While we have an accuracy rating, it only applies to the training dataset. We do not have an out of sample dataset to work with. 

We can use the `evaluate()` function and pass it the same input/output used to train the model. This will generate a prediction for each input and output pair and collect scores, including the average loss and any metrics you have configured, such as accuracy.

In [7]:
# evaluate the keras model
_, accuracy = model.evaluate(X, y)
print('Accuracy: %.2f' % (accuracy*100))

Accuracy: 72.66


Neural networks are a stochastic algorithm, meaning that the same algorithm ont he same data can train a different model with different skill each time the code is run. This is a feature, not a bug. The variance in the performance of the model means that to get a reasomable approximation of how well your model is performing, you may need to fit it many times and calculate the average of the accuracy scores. 

In [8]:
def multiple_model_example(X=X, y=y, num=5):
    accuracies = []
    for i in range(num):
        model = Sequential()
        model.add(Dense(12, input_dim=8, activation='relu'))
        model.add(Dense(8, activation='relu'))
        model.add(Dense(1, activation='sigmoid'))
        # compile the keras model
        model.compile(loss='binary_crossentropy', optimizer='adam', metrics=['accuracy']) # fit the keras model on the dataset
        model.fit(X, y, epochs=150, batch_size=16, verbose=0)
        # evaluate the keras model
        _, accuracy = model.evaluate(X, y)
        accuracies.append(accuracy*100)
    print("\n", f"The average accuracy over {num} fits is: {round (sum(accuracies) / len(accuracies), 2)}%")

In [9]:
multiple_model_example()


 The average accuracy over 5 fits is: 75.73%


## Make Predictions

We can adapt the above example and use it to generate predictions on the training dataset, pretending it is a new dataset we have not seen before. Making predictions is as easy as calling the `predict()` function on the model. We are using a sigmoid activation function on the output layer, so the predictions will be a probability in the range between 0 and 1. We can easily convert them into a crisp binary prediction for this classification task by rounding them.

In [10]:
# make probability predictions with the model
predictions = model.predict(X)

# round predictions
rounded = [round(x[0]) for x in predictions]



In [11]:
print("Showing the first 5 predictions:")
print(rounded[:5])
print(f"There are {len(rounded)} predictions made for this set.")

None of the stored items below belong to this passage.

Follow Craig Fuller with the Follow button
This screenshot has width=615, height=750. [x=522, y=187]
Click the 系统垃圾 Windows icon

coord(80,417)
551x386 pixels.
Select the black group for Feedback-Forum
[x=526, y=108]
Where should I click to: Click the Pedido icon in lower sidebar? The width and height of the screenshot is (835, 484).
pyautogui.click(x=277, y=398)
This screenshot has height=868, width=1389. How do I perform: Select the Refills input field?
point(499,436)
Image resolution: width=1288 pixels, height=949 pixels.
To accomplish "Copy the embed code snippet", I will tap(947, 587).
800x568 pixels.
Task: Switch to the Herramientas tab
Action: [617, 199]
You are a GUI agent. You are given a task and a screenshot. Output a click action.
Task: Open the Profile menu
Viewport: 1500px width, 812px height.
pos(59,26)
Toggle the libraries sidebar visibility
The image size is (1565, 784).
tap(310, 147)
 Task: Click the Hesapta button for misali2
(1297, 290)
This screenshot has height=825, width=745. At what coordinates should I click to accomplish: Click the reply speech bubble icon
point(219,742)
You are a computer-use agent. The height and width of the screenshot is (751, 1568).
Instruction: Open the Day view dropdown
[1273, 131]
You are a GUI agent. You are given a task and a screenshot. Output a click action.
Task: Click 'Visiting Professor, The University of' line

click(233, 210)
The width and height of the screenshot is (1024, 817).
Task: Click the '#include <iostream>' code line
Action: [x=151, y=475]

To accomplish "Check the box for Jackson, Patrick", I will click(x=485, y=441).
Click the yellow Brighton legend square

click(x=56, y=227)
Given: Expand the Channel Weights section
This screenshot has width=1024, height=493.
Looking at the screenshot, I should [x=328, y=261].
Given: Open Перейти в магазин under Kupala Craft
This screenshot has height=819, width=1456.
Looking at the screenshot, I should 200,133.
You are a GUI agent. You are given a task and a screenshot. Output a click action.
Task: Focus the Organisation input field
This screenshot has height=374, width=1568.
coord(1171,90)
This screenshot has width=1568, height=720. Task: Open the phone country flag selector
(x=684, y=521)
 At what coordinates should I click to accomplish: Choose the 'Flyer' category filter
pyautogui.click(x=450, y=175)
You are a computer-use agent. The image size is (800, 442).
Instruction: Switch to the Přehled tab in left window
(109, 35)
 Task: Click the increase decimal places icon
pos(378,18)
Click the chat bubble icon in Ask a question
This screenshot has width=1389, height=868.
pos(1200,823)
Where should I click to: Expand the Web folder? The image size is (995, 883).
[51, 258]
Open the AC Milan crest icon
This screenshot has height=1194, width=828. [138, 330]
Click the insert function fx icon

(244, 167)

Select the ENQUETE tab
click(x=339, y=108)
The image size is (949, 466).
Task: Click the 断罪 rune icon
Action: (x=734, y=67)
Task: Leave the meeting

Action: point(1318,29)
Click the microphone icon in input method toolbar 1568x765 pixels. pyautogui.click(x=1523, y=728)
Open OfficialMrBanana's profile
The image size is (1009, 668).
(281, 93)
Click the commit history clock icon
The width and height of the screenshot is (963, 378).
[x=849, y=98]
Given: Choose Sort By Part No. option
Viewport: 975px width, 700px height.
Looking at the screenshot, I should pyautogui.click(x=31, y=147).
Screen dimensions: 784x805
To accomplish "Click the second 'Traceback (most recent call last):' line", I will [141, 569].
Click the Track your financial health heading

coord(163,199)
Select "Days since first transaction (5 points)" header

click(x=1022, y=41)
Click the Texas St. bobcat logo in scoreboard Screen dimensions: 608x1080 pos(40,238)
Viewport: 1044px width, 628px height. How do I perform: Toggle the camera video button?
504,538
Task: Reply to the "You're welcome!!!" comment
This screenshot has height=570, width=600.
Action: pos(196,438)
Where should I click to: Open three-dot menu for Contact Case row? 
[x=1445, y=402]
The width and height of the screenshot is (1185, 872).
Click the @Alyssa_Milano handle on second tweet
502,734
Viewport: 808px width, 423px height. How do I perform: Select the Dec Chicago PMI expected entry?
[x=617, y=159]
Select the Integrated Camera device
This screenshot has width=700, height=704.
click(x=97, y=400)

Showing the first 5 predictions:
[1, 0, 1, 0, 1]
There are 768 predictions made for this set.


We can compare the predictions to the actual values in the target variable:

In [12]:
for i in range(5):
    print("%s => %d (expected %d)" % (X[i].tolist(), rounded[i], y[i]))

[6.0, 148.0, 72.0, 35.0, 0.0, 33.6, 0.627, 50.0] => 1 (expected 1)
[1.0, 85.0, 66.0, 29.0, 0.0, 26.6, 0.351, 31.0] => 0 (expected 0)
[8.0, 183.0, 64.0, 0.0, 0.0, 23.3, 0.672, 32.0] => 1 (expected 1)
[1.0, 89.0, 66.0, 23.0, 94.0, 28.1, 0.167, 21.0] => 0 (expected 0)
[0.0, 137.0, 40.0, 35.0, 168.0, 43.1, 2.288, 33.0] => 1 (expected 1)


## Summary

In this example, we loaded the data from the Pima Indians Diabetes Onset dataset. We defined a neural network model in Keras. We compiled the model using the efficient numerical backend. We trained a model on the data. Then, we evaluated our model.